Another track worth mentioning from the opening of Aquarius is Taiguara’s 1968 ballad Hoje, which plays over the opening montage of photos from Boa Viagem’s history, emerging from the mangroves to become the Miami Beach of northeast Brazil. [Hot tip for any would-be visitors to Recife – avoid the tourist-saturated Boa Viagem and head to Pina, at the north-end of the same beach].

Conjunto Concerto Viola – Retiro: Tema de Amor Número 3 (1974)

Released in 1974, Retiro: Tema de Amor Número 3 is a wistful ballad about a beachside house with ‘palm trees, and a hammock for us to set up’, but as with other tracks in Kleber’s movies, its choice is symbolic – soundtracking the moment in O Agente Secreto when Marcelo, the protagonist, is establishing his new life in Zeza’s (the niece of Dona Sebastiana) fully-furnished apartment.

As the film unfolds, we learn not only Zeza’s fate but also that the peace Marcelo longs for is ultimately unattainable, casting the song’s idyllic sentiment in a dreamlike light.

Banda de Pífanos de Caruaru  – A Briga do Cachorro com a Onça (1979)

I’ve seen O Agente Secreto three times now, and this track still gives me goosebumps.

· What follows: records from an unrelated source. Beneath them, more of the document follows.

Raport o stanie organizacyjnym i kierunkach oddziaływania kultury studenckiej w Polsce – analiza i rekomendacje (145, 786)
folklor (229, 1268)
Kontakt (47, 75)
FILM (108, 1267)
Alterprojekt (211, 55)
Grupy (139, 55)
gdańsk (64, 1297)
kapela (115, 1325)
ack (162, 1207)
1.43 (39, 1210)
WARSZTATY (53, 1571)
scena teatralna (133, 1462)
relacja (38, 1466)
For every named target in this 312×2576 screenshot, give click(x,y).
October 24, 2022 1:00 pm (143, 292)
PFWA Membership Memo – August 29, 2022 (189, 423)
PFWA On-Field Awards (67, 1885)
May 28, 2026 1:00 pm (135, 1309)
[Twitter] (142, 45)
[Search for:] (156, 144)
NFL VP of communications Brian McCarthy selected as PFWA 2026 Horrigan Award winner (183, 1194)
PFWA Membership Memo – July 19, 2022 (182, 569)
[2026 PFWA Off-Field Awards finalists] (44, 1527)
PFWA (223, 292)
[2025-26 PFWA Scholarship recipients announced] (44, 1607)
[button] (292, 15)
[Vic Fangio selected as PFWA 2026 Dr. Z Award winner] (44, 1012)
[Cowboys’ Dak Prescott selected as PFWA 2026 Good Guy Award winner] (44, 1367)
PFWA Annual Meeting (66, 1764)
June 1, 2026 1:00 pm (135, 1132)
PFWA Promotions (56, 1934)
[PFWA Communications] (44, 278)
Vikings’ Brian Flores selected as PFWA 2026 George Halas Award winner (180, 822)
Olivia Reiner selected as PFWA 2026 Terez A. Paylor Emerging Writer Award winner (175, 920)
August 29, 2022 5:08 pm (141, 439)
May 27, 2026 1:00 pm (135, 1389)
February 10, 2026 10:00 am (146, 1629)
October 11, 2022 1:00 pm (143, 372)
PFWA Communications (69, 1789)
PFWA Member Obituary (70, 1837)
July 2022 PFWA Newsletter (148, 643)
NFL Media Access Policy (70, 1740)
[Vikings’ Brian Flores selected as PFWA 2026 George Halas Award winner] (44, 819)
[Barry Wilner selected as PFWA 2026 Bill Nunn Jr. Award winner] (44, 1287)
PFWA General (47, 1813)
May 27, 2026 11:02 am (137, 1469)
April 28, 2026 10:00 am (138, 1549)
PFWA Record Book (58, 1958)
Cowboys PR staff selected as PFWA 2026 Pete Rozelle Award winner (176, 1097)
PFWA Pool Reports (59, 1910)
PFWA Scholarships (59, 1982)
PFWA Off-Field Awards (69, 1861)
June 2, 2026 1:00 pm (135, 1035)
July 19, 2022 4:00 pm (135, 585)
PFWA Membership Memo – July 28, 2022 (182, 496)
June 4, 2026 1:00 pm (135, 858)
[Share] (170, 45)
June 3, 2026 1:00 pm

A Briga Do Cachorro Com A Onça, which translates as ‘a fight between a dog and a jaguar’, so perfectly accompanies the film’s denouement (a chase scene through Recife’s old town) that I can’t help but think that Kleber wrote the scene around the track, rather than the other way around.

Banda de Pífanos de Caruaru was founded in 1924, but it was not until the 1970s that the group – then comprised of sons and nephews of the original founders – put the group’s unique blend of pifano (a flute-like instrument, similar to a piccolo) and drums on vinyl. The version of A Briga Do Cachorro Com A Onça that appears in O Agente Secreto was taken from their self-titled 1979 album.

O Agente Secreto is out now in cinemas.